第28話天空の瞳2

安定水平に入ってゆっくりと空中で停止。

雲はすっかり晴れて新月の闇夜に

炎は最大限大きく輝きだした。


その時である。各自の石が手の甲を

突き抜けて白い光を四方に放った。


見つめられている。5人はとてつもなく

巨大な瞳を天空に見た。


大空がそのまま瞳なのである。

美しく澄み切った乙女の瞳。無心で

純粋な汚れなき瞳の中に5人はいた。


メロディが聞こえる。

妖精のような歌声。

心の底から癒される音と旋律。


遠い昔母に抱かれし安心の心ね。

ゆるやかな旋律が暖かい笑い声に変わった。

瞳が微笑んでいる。


不思議と5人の心にダイナミックな

エネルギーがふつふつと湧き上がってきて

体中にみなぎった。


5人は我に返った。充実感に満ち満ちて。

数分の出来事が数億年のDNAへの

原点回帰のひと時になったような気がした。


否、それは数億年ではない、もともと、

いまもむかしもこれからも存在している

宇宙の原点なのかもしれない。


ナムストーンの不思議な響きに、

それと連なる何かを皆感じ取っていた。


石の輝きは元の輝きに戻りピンクの色も

落ち着いてきた。
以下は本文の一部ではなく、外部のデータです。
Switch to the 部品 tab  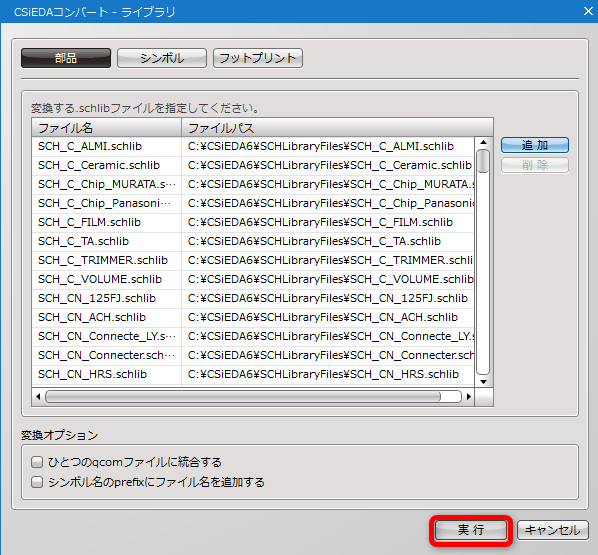[x=66, y=58]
45度のホーバリング

を維持しながらゆっくりと皆は下降を始めた。


大文字の送り火の炎がはっきりと見下ろ

せてきたが炎の勢いはかなり低下してきた。


水平飛行に移り、鴨川をくだり

京都タワーを迂回して、

嵐山を北上する。


消えかかった鳥居の炎を飛び越えて、

もうほとんど消えた左大文字、

まだかなり明るい舟形。


ほとんど鎮火した妙法の真上を通過して

東山如意ヶ岳を上昇する。


さすがの大の字も炎が衰え始めた。

さらに上昇して戻る。


宝ヶ池から北山、上賀茂、金閣と

炎はすっかりと消えて愛宕山登山口

に着地した。


なんだったんだろう?あの瞳は。

『がんばってね』

と言われている気がした。


京都中央ホテルに戻ってみんなで総括した。

みんなもやはり同じように目撃し体験していた。


レイはカトマンズにある寺の上層に描かれた瞳の、

さらに超特大の瞳にじっと見つめられている思い

がした。神の目、天の瞳といわれるものだ。


実際に宇宙にはそのような瞳が存在している

のだろうか?安らぎのメロディと妖精の笑い声。

みんなは今体験した。これは真実のようだ。


太古の昔天空より舟を呼ぶとはこのことだったのか?

と言うことは一応実験は成功した。現在でも天空より

舟を呼ぶことは可能であるという実証だ。


静かな興奮がみんなを包む。

たった今宇宙の瞳と接触できたのだ。

確信のエネルギーが個々の体中に満ちてきた。


我々の使命はいったい何なのだろうか?

何のためにこのようなことを体験して

いるのだろうか?


5人は地球規模の特殊な使命がある

のではと感じ始めていた。


5人はこれから起こる世界的な事件に

神経を研ぎ澄まさねばと決意した。


京都での実験は以上ですべてで終了し

翌日翌々日と琵琶湖や大阪を観光して

20日の正午皆は関空より帰国した。


レイはネパールへ、ケムンはトルコへ

ナセルはエジプトへ。そしてキーツは

ヨーロッパへ。


オサムオサナイはみんなを見送ると

中国雲南省へ行く手続きをはじめた。

キーツは帰国後すぐに大英博物館に

向かうはずだ。


我々の使命は何なのか?がこれからの

一大テーマである。世界的な事件に気を

配りながら各自勉学に励み


また来年8月の再会を約して元気一杯

皆それぞれの国へと帰国したのであった。